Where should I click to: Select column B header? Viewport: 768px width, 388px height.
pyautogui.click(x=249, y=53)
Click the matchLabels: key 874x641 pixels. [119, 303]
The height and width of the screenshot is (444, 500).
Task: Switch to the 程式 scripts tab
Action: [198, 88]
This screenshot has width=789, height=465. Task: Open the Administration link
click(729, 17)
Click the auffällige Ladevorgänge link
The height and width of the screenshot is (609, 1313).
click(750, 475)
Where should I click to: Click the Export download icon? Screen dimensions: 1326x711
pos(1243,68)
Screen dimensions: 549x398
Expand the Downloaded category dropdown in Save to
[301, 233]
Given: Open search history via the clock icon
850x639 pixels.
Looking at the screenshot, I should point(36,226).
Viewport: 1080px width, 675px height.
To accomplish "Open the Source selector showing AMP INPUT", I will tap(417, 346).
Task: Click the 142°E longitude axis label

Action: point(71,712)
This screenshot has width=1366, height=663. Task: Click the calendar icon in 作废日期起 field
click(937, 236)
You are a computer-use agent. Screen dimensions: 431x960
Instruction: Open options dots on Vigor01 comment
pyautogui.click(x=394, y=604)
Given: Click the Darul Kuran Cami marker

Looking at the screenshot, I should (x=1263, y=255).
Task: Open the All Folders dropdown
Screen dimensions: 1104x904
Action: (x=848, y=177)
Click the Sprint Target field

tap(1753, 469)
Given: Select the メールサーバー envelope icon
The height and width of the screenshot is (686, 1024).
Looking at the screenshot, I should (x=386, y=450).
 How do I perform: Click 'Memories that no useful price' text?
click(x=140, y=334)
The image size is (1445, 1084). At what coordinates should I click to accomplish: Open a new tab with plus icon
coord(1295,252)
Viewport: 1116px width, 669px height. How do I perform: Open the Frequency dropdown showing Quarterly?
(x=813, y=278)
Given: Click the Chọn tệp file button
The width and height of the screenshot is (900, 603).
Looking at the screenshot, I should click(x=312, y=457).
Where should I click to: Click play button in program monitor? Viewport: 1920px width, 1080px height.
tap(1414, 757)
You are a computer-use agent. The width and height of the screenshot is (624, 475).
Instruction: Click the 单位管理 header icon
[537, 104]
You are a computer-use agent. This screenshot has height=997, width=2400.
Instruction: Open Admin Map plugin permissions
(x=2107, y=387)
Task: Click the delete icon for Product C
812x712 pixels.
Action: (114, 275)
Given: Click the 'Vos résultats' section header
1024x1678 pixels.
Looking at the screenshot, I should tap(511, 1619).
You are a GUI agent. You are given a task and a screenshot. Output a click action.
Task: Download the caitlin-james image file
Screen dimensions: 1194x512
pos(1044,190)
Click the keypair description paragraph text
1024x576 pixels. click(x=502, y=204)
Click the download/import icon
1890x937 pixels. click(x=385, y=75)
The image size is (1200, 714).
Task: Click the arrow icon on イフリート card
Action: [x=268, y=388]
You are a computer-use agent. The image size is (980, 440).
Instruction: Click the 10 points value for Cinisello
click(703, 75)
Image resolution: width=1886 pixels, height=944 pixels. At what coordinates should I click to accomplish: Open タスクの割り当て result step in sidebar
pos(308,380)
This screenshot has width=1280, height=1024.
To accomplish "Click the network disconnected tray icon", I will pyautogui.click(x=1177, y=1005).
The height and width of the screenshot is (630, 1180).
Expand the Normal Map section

———

With the string "file" as the key, filter the data above and show the lines that match.

Given: Click the Chọn tệp file button
Task: Download the caitlin-james image file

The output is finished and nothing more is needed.